When you start to think that your system might have been hacked, the next logical step is to try to find evidence that can confirm your hunch. This is where most people run into difficulty, though. It is easy to suspect a hack but much harder to really prove one, particularly today when spyware and malware can be more subtle than you would believe. So what should you do in a case like this?
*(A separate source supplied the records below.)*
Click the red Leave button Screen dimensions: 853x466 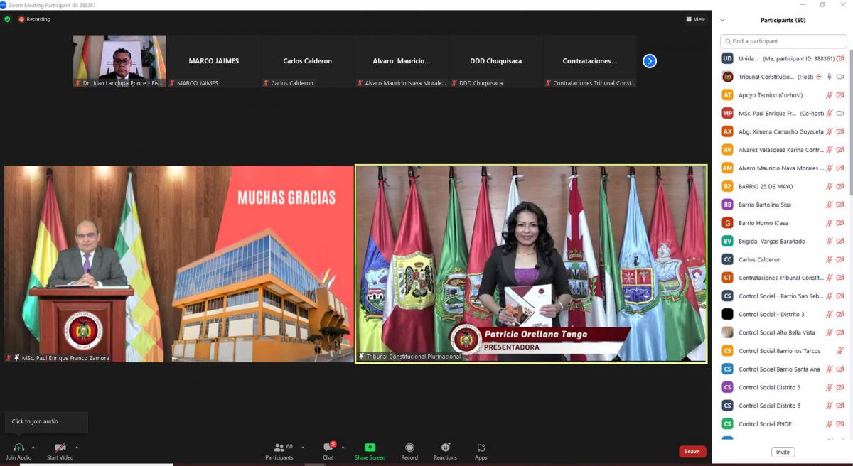tap(692, 452)
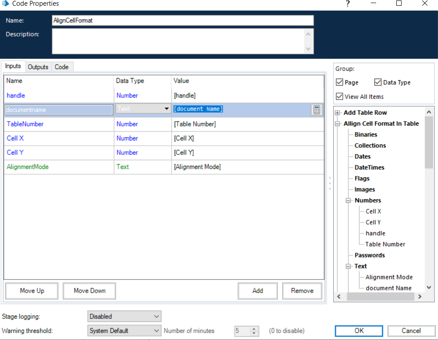Click the Name field containing AlignCellFormat

(x=183, y=21)
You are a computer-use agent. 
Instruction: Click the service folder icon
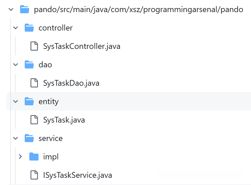click(29, 138)
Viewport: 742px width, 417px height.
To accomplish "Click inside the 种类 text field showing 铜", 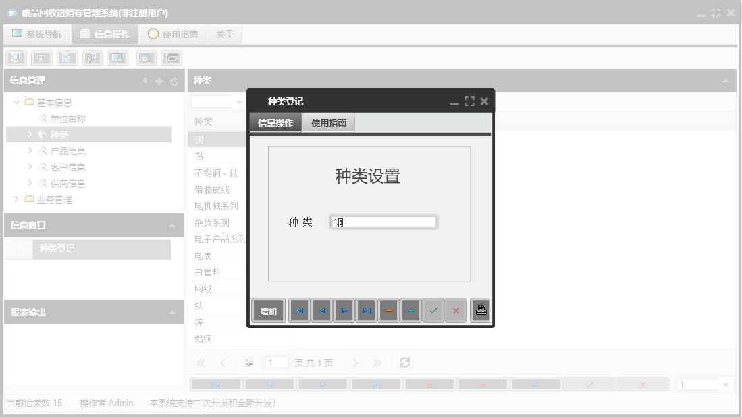I will click(383, 221).
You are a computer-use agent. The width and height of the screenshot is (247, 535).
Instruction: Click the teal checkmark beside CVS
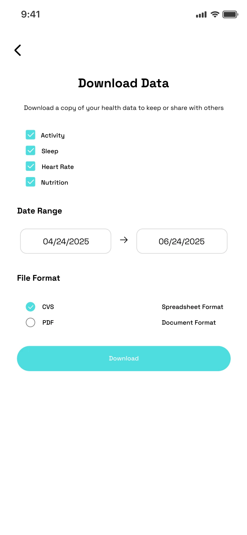pos(30,307)
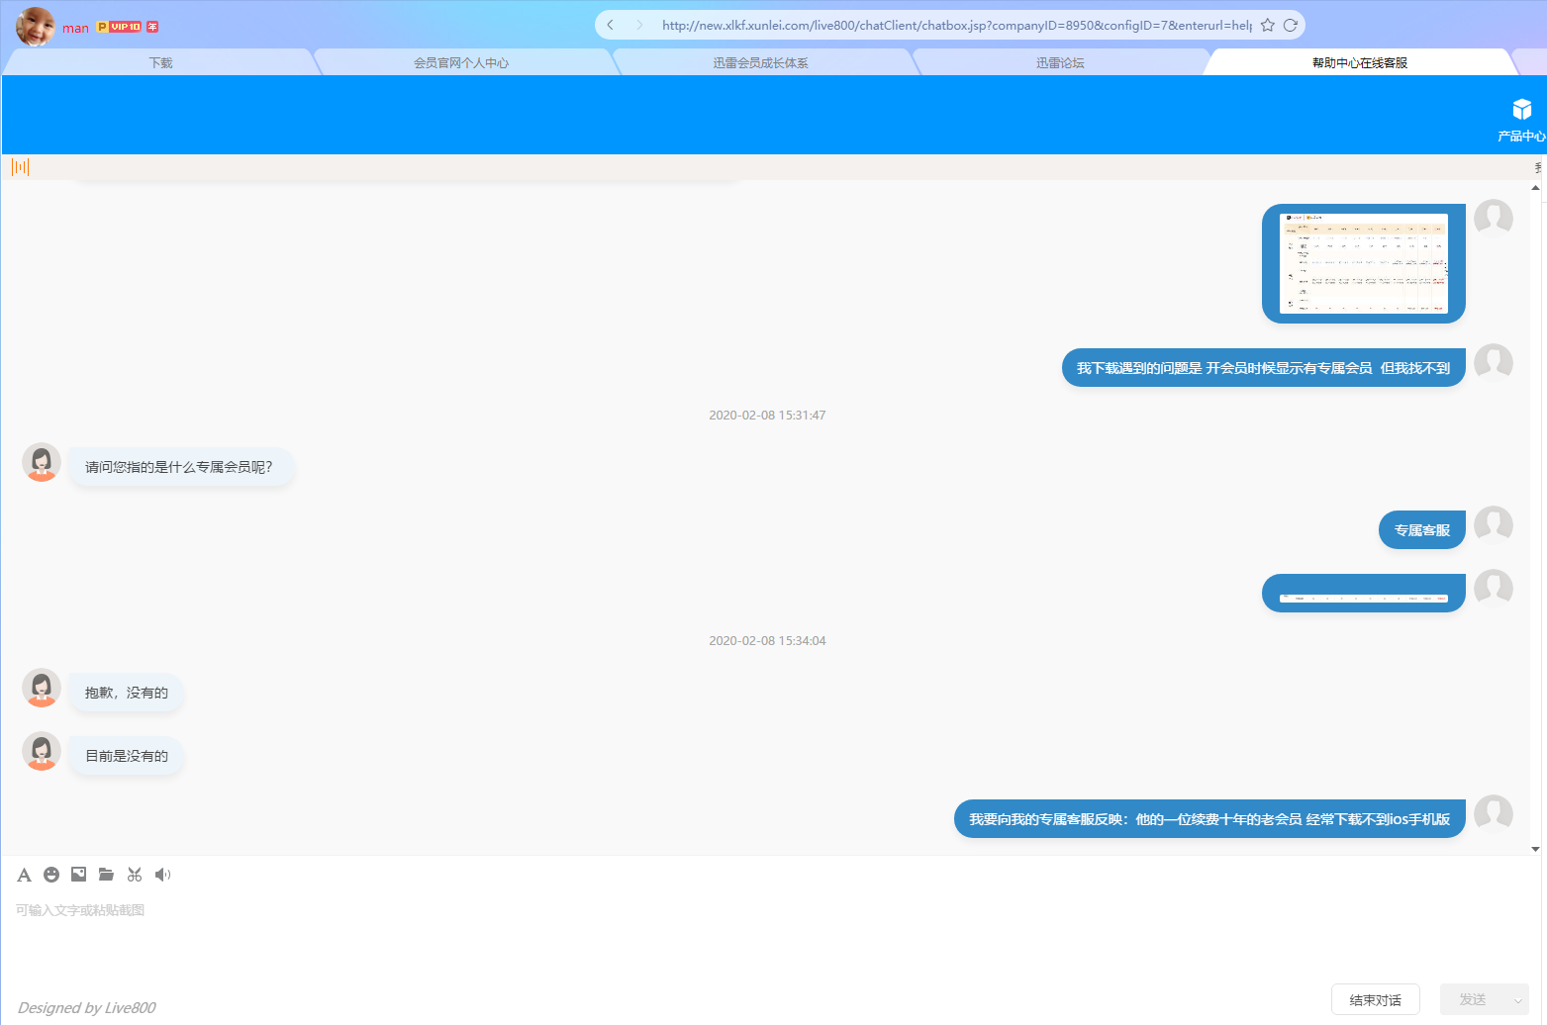1547x1025 pixels.
Task: Open the send file folder icon
Action: click(x=106, y=875)
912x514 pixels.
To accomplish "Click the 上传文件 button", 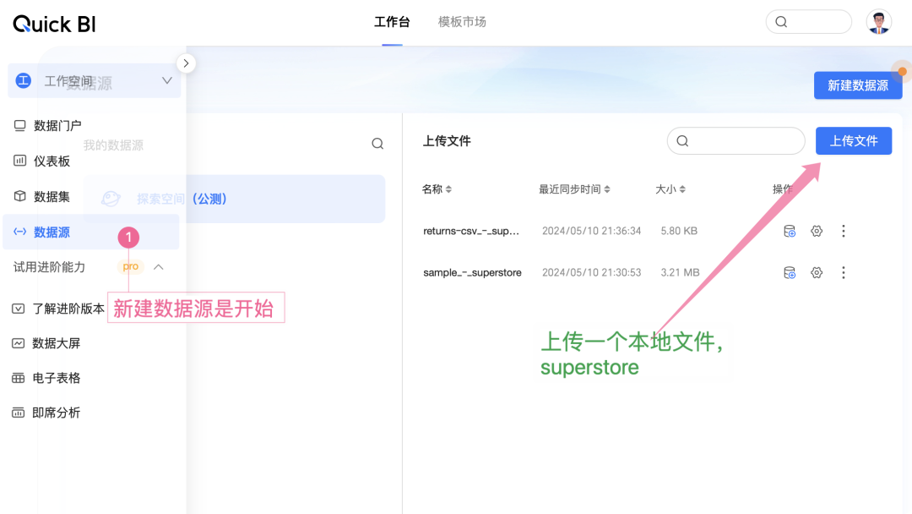I will point(853,141).
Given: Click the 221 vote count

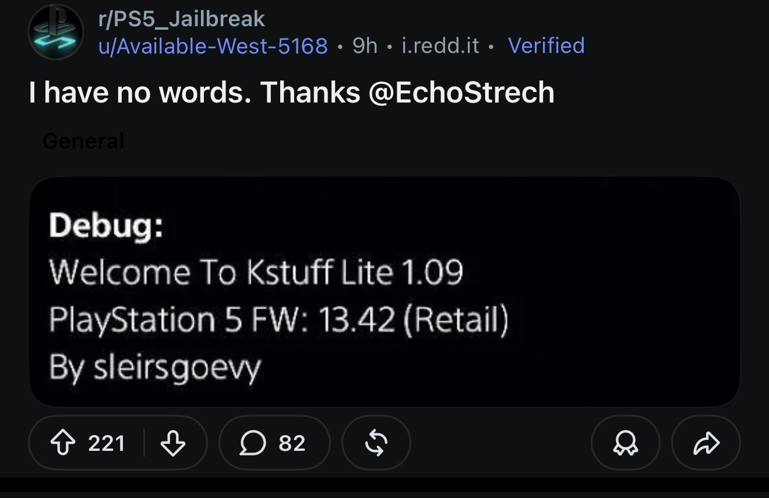Looking at the screenshot, I should [x=107, y=443].
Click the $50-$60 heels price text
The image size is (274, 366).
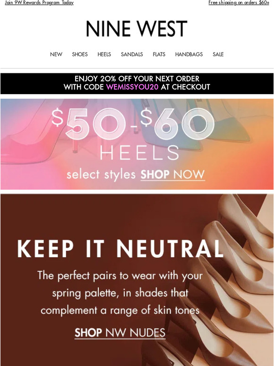click(x=133, y=124)
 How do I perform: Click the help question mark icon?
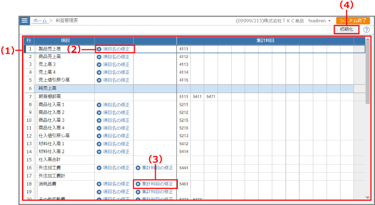click(x=366, y=30)
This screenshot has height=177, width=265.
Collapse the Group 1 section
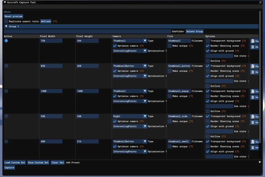pos(6,27)
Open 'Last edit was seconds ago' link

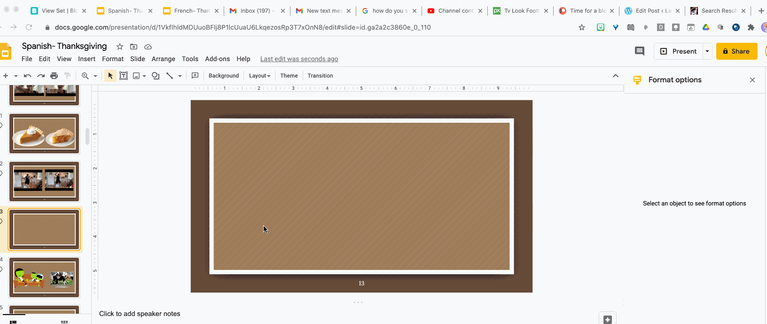tap(299, 59)
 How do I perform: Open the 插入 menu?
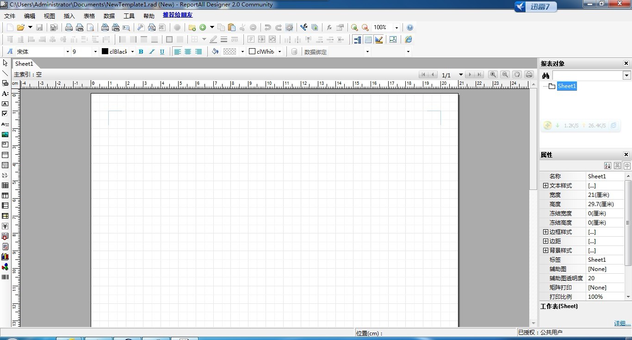69,16

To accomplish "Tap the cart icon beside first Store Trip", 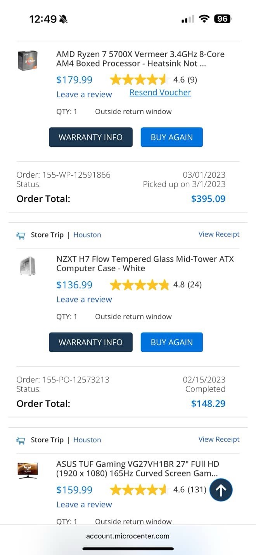I will pos(21,235).
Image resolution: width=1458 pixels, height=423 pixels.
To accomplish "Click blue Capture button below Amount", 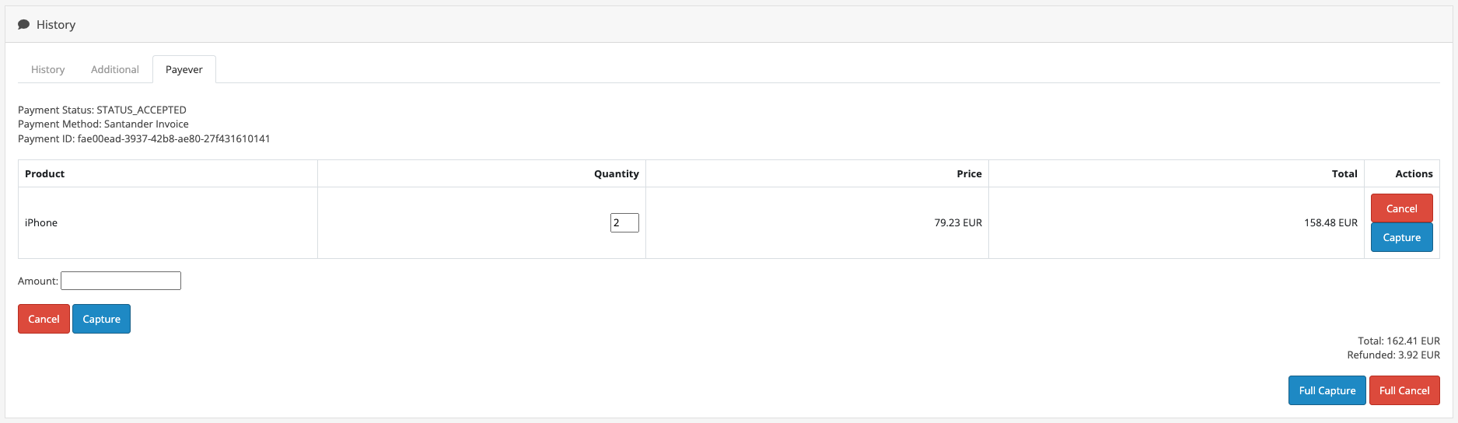I will (x=101, y=319).
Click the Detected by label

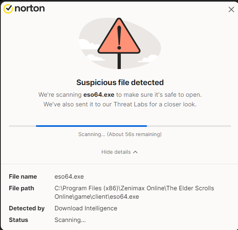pos(27,208)
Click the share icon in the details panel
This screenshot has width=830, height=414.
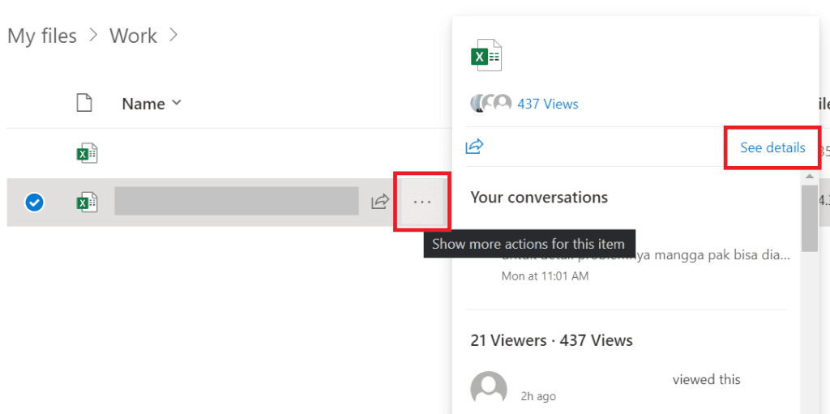[474, 147]
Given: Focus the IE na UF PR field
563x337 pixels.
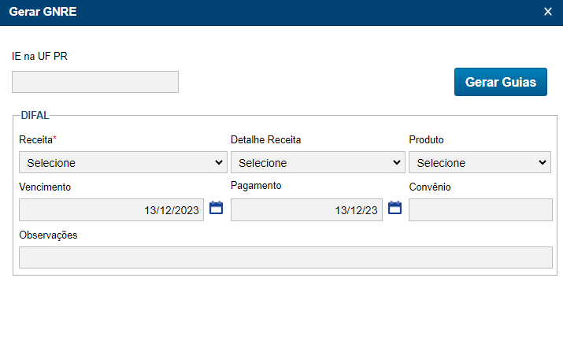Looking at the screenshot, I should click(x=95, y=82).
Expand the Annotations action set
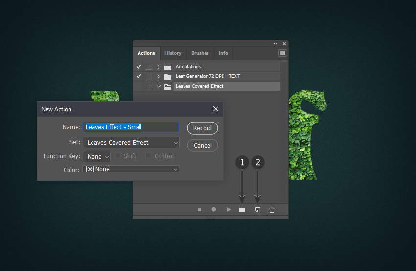 pyautogui.click(x=158, y=67)
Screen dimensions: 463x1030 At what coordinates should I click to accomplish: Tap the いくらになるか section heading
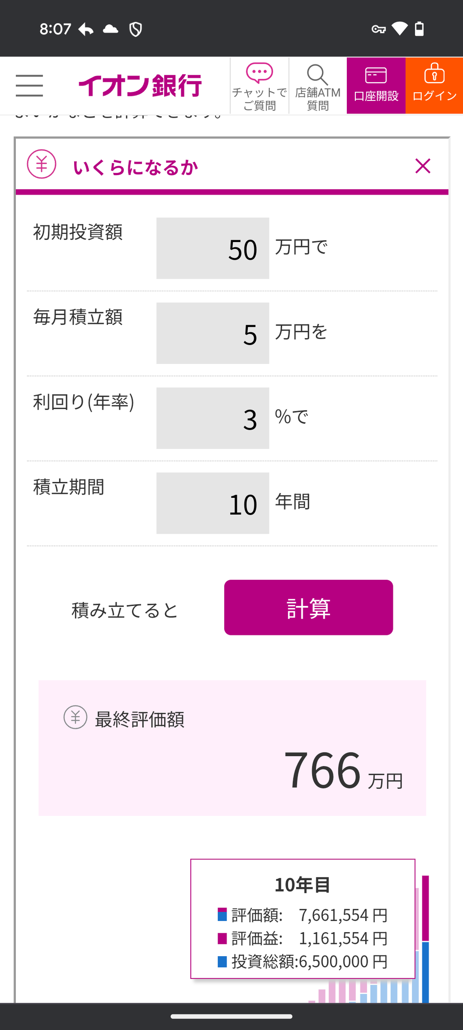click(136, 167)
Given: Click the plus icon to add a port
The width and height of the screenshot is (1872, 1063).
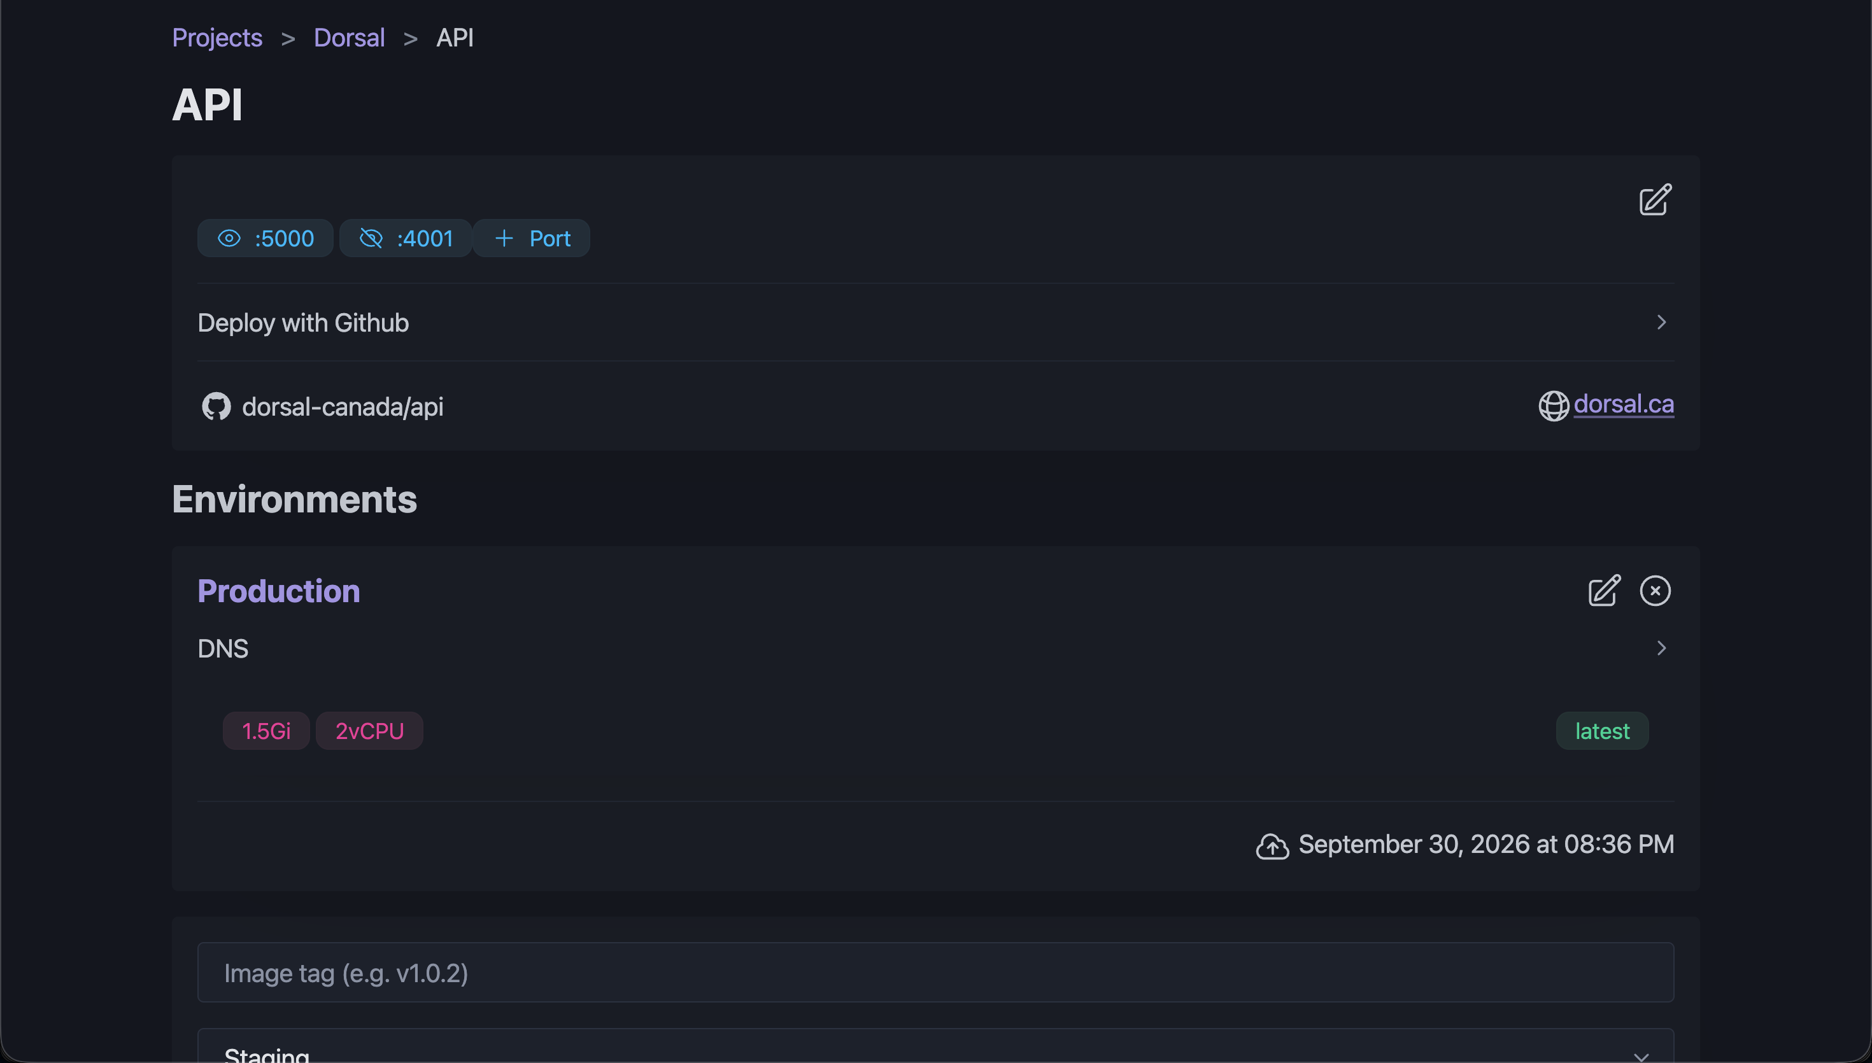Looking at the screenshot, I should [x=504, y=238].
If you have some solid IT services skills under your hood, you can start investigating on your own, using these pointers so you know where to look. Check the audit logs on all the user accounts in your system or network and see who set up each one of those accounts. Of course, taking this step means that auditing of user accounts was turned on at some point in the past. If it was not, do more than just say, "My bad!" and turn it on now so you will not have the same problem in the future.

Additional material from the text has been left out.